飼われた小鳥
多賀 夢(元・みきてぃ)
飼われた小鳥
ねえ、ちょっとした雑学を聞いたんだけど。
鳥って、鳥籠の入り口を閉め忘れると、そこから逃げちゃうでしょ。
だけど逃げて捕まえる度に、脚を針で刺してお仕置きすると、入り口を開けっぱなしにしても逃げなくなるらしいわよ。
雪ちゃんのチッチにも、やってみたら?
え、なんで怖いの?ただの小鳥じゃないの。
殺すわけじゃあるまいし、大げさよ。ホント変な雪ちゃん。
*******
早く逃げねばと、いつも思う。
この家は狂っている。なにがどう狂っているのかは分からないけれど、絶対に普通の家とは違う。
何度も母には抵抗した。だけどその度に私は酷い苦しみを負わされた。
口答えすると喘息の薬を取り上げられ、胸をかきむしりながら土下座した。出ない声を無理やり出させられ、母が納得するまでごめんなさいと言わされた。
好きな男子ができたと知られた時には、恥を知れと裸でベランダに立たされた。うちが高層階のマンションだから周囲からは見えなかったと思うけれど、下着一つ付けていない恰好はまさしく『恥』の権化だった。

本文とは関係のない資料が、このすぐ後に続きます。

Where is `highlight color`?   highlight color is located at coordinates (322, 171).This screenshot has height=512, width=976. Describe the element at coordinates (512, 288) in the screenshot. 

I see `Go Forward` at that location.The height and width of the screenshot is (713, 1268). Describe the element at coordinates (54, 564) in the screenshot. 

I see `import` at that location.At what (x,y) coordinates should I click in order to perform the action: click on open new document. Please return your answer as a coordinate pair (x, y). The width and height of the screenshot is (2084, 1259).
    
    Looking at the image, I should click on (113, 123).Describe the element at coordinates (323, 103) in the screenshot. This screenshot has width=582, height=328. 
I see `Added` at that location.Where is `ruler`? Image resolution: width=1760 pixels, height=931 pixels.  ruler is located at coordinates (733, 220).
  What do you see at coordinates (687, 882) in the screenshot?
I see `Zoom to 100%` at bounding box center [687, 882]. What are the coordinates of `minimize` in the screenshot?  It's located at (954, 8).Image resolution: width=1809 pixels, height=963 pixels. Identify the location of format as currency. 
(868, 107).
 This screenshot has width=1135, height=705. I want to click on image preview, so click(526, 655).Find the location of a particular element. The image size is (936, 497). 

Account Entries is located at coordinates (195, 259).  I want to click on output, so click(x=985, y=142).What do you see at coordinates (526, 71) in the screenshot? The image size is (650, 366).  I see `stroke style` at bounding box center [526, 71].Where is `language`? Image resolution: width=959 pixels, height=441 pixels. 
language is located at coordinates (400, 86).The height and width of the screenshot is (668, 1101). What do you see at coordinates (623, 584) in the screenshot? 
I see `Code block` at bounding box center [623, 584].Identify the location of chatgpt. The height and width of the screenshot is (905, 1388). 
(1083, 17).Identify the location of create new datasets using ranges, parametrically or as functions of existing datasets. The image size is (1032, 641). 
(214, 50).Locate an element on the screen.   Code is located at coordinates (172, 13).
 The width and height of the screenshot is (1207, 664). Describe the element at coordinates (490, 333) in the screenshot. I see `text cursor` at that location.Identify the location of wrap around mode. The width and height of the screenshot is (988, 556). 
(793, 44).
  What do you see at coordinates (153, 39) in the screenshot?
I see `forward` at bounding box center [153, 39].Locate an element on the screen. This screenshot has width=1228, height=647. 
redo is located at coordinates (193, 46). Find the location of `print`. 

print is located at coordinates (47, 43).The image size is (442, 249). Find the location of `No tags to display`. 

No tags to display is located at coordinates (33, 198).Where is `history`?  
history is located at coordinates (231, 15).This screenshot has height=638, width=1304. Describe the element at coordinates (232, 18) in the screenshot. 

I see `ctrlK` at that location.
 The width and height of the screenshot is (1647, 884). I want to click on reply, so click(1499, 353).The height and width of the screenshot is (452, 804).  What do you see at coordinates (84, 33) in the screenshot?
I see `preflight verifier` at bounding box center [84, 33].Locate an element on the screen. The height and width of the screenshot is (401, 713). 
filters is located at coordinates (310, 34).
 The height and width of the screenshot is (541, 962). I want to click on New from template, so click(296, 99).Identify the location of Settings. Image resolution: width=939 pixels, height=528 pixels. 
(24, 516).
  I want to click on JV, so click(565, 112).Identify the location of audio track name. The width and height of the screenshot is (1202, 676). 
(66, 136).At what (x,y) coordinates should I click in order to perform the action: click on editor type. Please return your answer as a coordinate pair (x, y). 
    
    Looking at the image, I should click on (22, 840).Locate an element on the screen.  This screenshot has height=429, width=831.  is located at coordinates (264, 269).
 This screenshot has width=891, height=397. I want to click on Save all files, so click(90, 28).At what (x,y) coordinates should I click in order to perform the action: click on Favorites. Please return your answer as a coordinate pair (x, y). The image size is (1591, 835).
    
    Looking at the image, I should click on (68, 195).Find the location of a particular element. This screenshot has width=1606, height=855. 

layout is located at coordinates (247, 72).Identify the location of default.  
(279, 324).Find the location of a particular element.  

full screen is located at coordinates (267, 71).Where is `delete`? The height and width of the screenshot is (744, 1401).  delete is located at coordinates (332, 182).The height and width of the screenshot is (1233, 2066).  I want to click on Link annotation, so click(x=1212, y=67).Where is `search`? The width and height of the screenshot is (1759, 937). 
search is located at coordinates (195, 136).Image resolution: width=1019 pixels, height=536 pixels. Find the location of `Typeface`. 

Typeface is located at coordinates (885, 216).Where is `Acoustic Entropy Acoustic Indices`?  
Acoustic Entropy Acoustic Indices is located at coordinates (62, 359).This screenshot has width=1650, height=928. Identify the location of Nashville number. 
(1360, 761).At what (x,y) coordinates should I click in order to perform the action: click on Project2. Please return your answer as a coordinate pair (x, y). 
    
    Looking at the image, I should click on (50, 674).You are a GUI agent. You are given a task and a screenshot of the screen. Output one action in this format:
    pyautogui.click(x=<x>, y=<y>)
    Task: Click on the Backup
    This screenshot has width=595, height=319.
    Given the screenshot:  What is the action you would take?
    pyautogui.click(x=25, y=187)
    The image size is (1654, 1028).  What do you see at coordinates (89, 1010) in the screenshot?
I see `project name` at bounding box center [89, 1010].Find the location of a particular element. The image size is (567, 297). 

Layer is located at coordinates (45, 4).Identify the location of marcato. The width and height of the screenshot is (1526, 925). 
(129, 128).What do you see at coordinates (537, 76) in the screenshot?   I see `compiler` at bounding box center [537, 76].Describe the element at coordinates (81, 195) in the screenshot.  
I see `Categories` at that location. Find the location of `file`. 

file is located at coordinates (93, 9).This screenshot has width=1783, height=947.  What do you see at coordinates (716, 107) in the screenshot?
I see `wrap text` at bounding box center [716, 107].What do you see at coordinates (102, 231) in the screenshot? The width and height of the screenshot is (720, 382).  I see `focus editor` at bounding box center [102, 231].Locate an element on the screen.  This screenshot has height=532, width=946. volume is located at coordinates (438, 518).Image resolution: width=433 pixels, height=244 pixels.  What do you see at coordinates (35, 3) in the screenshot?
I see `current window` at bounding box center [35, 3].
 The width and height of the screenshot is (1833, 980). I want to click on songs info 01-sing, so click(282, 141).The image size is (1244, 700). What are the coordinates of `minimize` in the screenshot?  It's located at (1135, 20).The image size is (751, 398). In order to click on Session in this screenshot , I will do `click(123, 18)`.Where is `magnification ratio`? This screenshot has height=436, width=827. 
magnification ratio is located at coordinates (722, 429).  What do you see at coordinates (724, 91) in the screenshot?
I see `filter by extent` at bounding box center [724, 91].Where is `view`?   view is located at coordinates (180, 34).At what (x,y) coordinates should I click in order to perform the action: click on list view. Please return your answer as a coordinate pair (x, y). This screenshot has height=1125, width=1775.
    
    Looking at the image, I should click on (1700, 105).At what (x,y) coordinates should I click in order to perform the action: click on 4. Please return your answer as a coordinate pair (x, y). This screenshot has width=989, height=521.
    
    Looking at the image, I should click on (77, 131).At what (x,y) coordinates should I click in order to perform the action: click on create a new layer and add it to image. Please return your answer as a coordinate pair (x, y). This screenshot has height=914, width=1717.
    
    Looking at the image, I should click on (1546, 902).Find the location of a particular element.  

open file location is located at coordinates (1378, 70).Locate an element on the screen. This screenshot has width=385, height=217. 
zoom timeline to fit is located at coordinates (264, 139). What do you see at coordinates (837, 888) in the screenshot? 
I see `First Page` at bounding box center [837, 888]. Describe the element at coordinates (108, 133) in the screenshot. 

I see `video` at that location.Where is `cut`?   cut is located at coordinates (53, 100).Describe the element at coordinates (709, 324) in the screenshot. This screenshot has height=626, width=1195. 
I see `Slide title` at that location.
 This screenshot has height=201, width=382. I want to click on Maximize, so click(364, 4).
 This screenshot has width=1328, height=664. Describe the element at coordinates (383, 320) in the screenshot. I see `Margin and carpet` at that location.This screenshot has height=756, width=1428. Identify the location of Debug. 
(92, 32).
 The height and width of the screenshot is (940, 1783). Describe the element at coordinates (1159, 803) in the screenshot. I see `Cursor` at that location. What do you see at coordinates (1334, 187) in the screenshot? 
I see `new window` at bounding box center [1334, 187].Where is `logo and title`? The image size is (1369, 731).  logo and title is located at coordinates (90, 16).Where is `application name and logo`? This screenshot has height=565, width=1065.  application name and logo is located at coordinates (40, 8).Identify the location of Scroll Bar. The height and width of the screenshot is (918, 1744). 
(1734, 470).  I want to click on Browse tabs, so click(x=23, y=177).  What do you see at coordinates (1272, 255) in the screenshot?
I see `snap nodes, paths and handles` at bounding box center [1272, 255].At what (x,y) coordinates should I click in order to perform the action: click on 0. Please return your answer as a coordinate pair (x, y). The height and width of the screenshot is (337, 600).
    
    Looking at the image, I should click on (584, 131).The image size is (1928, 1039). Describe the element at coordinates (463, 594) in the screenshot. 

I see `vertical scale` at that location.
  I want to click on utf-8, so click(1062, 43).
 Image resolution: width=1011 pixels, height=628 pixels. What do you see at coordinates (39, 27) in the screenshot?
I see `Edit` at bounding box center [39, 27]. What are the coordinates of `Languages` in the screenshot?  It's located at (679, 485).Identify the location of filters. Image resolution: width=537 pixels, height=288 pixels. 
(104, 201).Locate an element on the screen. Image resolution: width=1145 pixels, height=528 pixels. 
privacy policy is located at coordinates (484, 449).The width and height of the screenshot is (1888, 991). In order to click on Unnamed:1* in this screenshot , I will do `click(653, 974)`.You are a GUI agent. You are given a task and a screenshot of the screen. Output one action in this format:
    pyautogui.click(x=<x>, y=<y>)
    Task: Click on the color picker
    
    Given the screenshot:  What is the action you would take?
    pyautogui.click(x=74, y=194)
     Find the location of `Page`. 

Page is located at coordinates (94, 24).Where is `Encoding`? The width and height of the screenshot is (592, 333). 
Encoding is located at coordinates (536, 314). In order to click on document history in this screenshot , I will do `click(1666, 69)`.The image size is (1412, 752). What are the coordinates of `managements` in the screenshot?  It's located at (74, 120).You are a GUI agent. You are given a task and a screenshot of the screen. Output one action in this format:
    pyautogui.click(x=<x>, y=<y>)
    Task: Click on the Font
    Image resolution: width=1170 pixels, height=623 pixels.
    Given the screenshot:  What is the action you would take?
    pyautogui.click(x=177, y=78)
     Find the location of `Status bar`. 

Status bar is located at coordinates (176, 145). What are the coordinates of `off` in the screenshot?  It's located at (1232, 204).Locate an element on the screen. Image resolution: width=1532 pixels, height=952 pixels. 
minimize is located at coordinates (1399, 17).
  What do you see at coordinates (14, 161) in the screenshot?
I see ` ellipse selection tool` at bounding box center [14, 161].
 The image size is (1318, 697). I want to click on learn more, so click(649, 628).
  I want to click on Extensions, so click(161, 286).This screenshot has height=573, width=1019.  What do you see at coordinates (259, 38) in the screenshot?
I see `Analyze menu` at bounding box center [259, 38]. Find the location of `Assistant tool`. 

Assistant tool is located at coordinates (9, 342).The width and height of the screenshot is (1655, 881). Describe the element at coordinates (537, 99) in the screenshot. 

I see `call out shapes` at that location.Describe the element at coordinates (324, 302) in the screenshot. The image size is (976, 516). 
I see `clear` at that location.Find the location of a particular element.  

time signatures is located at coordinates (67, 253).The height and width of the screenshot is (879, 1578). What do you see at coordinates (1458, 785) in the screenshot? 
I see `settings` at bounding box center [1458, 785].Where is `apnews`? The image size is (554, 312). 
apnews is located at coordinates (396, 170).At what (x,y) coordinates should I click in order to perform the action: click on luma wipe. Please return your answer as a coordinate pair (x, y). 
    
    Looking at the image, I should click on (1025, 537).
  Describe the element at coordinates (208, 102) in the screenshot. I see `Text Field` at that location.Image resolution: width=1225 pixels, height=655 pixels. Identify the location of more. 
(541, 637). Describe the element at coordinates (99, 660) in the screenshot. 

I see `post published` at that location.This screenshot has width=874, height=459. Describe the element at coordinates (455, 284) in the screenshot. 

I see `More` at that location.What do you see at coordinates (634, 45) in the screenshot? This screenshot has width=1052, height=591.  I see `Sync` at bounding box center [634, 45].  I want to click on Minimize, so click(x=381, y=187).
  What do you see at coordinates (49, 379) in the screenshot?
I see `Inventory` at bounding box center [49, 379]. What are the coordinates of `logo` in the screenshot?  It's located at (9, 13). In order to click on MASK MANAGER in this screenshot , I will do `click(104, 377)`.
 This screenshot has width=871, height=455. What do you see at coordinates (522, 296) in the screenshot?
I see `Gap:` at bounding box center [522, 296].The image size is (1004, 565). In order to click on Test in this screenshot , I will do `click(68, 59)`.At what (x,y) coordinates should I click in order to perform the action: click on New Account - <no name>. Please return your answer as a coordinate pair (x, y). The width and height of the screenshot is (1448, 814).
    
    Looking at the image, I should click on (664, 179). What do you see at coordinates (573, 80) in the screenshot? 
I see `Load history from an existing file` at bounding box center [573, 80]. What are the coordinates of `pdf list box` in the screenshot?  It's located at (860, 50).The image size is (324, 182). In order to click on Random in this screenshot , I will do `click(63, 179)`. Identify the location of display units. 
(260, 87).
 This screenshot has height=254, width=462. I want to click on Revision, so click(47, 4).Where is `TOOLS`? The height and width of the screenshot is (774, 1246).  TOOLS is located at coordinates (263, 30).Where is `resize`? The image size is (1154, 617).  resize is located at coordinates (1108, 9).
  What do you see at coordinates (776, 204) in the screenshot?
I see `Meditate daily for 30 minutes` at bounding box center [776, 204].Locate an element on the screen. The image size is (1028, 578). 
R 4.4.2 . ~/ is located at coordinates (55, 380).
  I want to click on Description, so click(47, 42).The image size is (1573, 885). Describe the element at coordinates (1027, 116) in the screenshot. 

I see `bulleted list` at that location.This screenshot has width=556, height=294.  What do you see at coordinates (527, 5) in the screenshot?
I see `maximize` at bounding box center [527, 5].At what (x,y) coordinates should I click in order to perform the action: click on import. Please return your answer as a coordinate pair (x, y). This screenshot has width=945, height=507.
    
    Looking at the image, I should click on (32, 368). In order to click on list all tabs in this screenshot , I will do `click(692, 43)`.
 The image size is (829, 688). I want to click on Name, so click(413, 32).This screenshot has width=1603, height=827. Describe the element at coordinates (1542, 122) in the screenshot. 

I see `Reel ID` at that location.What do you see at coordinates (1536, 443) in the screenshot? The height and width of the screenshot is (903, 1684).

母の意向に背くたびに、殴るでも蹴るでもなく、ただ私だけが苦しむ罰を与えられた。そんな私を母は本当に痛ましい物を見る目で見つめ、時には頬に涙を流してこう言った。
「ごめんなさいね、お母さんが今まできちんと躾けてこなかったせいね。こんなに厳しい罰を与えるしかできなくてごめんなさい、だけど立派な女になるためよ、これは私の親心なの。愛される女になるために、逃げずに受け止めてちょうだいね」
母を泣かせるのはとても悲しい。罪の意識でどうにかなりそうになる。
だけど胸の奥に何かが沈んで溜まっていって、私はもう私を保てなくなっていた。
ある日家に帰ると、母が鬼の形相で荷造りをしていた。
「お母さん? どうしたの?」
「ああお帰り。お母さんはね、ここを出るわ」
「は」
目を点にして固まる私をよそに、母は引き出しをひっかきまわして金目の物をボストンバッグに詰めていく。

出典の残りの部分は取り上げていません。